# ML - Clustering Mean Shift Algorithm

## Introduction to Mean-Shift Algorithm

As discussed earlier, it is another powerful clustering algorithm used in unsupervised learning. Unlike K-means clustering, it does not make any assumptions; hence it is a non-parametric algorithm.

Mean-shift algorithm basically assigns the datapoints to the clusters iteratively by shifting points towards the highest density of datapoints i.e. cluster centroid.

The difference between K-Means algorithm and Mean-Shift is that later one does not need to specify the number of clusters in advance because the number of clusters will be determined by the algorithm w.r.t data.

## Working of Mean-Shift Algorithm

We can understand the working of Mean-Shift clustering algorithm with the help of following steps −

• Step 1 − First, start with the data points assigned to a cluster of their own.

• Step 2 − Next, this algorithm will compute the centroids.

• Step 3 − In this step, location of new centroids will be updated.

• Step 4 − Now, the process will be iterated and moved to the higher density region.

• Step 5 − At last, it will be stopped once the centroids reach at position from where it cannot move further.

## Implementation in Python

It is a simple example to understand how Mean-Shift algorithm works.

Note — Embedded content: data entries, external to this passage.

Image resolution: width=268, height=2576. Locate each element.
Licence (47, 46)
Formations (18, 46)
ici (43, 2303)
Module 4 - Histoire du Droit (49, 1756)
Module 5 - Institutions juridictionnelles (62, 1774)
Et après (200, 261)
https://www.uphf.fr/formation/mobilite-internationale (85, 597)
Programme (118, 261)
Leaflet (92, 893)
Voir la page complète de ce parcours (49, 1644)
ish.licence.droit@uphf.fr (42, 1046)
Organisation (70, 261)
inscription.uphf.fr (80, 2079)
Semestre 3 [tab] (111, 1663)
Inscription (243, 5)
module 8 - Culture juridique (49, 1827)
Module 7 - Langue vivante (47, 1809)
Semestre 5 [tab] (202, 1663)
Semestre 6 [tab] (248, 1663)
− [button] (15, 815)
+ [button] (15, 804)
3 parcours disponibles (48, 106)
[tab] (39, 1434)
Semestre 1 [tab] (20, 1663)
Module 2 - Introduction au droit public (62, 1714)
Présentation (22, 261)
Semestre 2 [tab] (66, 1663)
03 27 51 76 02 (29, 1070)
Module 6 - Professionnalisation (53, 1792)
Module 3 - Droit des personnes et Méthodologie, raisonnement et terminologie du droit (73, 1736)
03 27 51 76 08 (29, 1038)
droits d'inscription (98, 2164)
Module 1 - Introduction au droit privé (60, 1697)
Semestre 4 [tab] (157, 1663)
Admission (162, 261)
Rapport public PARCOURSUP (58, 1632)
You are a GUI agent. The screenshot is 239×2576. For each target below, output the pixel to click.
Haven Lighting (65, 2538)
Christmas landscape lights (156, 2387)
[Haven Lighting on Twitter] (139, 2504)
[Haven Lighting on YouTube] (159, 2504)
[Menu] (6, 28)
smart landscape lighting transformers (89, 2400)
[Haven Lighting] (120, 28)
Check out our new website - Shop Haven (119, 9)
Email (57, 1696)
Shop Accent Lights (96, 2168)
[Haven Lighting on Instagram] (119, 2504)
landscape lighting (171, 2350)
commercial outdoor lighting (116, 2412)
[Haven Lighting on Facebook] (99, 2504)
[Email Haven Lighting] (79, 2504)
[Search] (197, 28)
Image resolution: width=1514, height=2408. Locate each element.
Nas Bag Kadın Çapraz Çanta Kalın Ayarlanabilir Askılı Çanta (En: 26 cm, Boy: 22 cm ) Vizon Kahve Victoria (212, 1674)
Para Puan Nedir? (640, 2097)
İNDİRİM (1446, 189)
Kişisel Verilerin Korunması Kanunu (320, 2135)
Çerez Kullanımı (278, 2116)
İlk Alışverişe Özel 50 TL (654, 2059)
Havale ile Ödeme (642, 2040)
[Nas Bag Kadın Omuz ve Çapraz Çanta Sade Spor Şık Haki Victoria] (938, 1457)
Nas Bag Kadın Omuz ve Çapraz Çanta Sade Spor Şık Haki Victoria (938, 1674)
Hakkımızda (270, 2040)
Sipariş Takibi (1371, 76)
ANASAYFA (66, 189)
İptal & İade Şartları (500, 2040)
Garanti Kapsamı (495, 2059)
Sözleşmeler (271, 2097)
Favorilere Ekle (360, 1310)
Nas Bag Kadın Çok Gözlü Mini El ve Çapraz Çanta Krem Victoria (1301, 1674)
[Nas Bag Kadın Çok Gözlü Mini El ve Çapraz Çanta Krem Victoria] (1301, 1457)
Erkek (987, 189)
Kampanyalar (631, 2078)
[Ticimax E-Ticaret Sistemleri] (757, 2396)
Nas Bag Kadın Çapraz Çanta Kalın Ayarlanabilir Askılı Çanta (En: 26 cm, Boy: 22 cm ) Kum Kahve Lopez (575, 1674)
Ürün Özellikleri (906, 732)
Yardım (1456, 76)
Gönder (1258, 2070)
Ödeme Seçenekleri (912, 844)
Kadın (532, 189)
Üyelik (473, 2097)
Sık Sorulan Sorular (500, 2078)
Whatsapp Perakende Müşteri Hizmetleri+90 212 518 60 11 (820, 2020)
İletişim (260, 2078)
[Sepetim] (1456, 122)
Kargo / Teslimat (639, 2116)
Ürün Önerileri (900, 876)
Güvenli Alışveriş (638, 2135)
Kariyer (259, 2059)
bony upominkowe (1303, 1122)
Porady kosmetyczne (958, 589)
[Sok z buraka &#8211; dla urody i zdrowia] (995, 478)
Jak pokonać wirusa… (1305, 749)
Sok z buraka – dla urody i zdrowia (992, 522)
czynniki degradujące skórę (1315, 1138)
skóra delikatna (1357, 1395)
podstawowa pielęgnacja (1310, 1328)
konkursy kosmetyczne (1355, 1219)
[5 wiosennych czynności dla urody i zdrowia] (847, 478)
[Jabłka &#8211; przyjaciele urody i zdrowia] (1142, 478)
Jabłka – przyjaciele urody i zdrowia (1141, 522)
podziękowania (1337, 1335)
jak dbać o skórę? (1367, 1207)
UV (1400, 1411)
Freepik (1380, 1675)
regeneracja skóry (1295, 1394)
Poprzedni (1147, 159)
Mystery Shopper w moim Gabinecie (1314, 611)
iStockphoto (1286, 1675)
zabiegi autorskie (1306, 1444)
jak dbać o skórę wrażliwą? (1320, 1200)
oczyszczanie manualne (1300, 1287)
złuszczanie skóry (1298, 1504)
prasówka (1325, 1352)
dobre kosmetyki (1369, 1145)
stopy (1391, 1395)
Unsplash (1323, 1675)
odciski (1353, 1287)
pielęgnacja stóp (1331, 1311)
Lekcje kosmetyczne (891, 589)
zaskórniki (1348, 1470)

In this example, we are going to first generate 2D dataset containing 4 different blobs and after that will apply Mean-Shift algorithm to see the result.

%matplotlib inline
import numpy as np
from sklearn.cluster import MeanShift
import matplotlib.pyplot as plt
from matplotlib import style
style.use("ggplot")
from sklearn.datasets.samples_generator import make_blobs
centers = [[3,3,3],[4,5,5],[3,10,10]]
X, _ = make_blobs(n_samples = 700, centers = centers, cluster_std = 0.5)
plt.scatter(X[:,0],X[:,1])
plt.show()

ms = MeanShift()
ms.fit(X)
labels = ms.labels_
cluster_centers = ms.cluster_centers_
print(cluster_centers)
n_clusters_ = len(np.unique(labels))
print("Estimated clusters:", n_clusters_)
colors = 10*['r.','g.','b.','c.','k.','y.','m.']

for i in range(len(X)):
plt.plot(X[i][0], X[i][1], colors[labels[i]], markersize = 3)
plt.scatter(cluster_centers[:,0],cluster_centers[:,1],
marker = ".",color = 'k', s = 20, linewidths = 5, zorder = 10)
plt.show()


### Output

[[ 2.98462798 9.9733794 10.02629344]
[ 3.94758484 4.99122771 4.99349433]
[ 3.00788996 3.03851268 2.99183033]]
Estimated clusters: 3


The following are some advantages of Mean-Shift clustering algorithm −

• It does not need to make any model assumption as like in K-means or Gaussian mixture.

• It can also model the complex clusters which have nonconvex shape.

• It only needs one parameter named bandwidth which automatically determines the number of clusters.

• There is no issue of local minima as like in K-means.

• No problem generated from outliers.